Following the murder of Apple executive Vivek Tiwari by a policeman in Lucknow on Saturday, the Adityanath government is working overtime to contain a possible backlash from Uttar Pradesh’s upper caste Hindus, the ruling Bharatiya Janata Party’s core vote bank. Two days after the incident, the chief minister met Tiwari’s wife and accepted all her demands, including a state job for her and a Special Investigating Team to inquire into the killing. Kalpana Tiwari later said she felt encouraged after meeting Adityanath and her trust in the BJP “increased even more”.
Though her statement helped the BJP wriggle out of an uncomfortable situation, political analysts said the incident is likely to do damage to Adityanath. It may not necessarily benefit his rivals, though. Samajwadi Party chief Akhilesh Yadav, for one, has done himself little good by resorting to “antics”, the analysts pointed out.
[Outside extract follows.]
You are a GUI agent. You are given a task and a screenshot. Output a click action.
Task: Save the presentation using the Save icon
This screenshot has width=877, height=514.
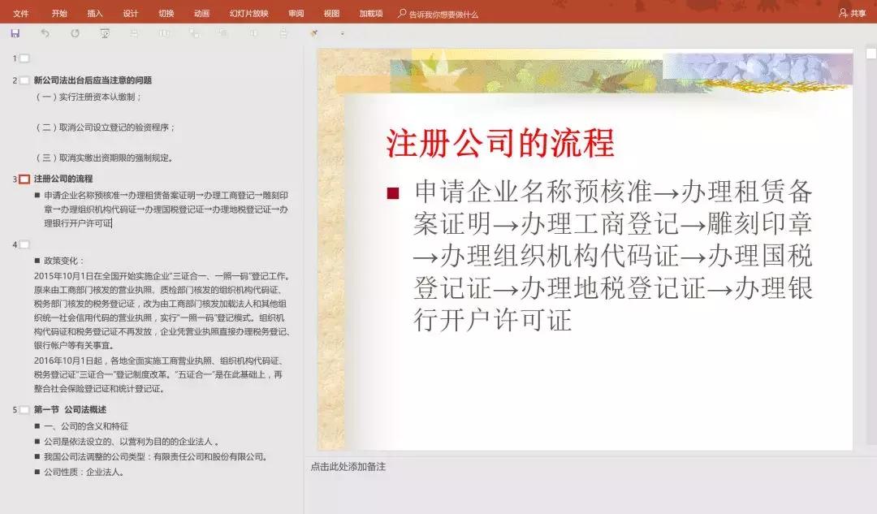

On Monday, Akhilesh Yadav posted a tweet demanding Rs 5 crore as compensation for the victim’s family, causing a furore among Muslims who noted how the former chief minister has been silent on police killings of Muslims, particularly of Mustakeem and Naushad, shot dead in Aligarh on September 20. The police had accused the two young men of murdering Roop Singh, a temple priest. But Rihai Manch, an advocacy group that helps Muslims wrongfully arrested in terror cases, claimed that they were killed in a “fake encounter”. The group cited the testimony of Roop Singh’s brother that the slain men were innocent.
Akhilesh Yadav also visited Tiwari’s family, further infuriating some Muslims who accused him of using Tiwari’s death for political gain and betraying the minority community, which has long been his party’s core vote bank.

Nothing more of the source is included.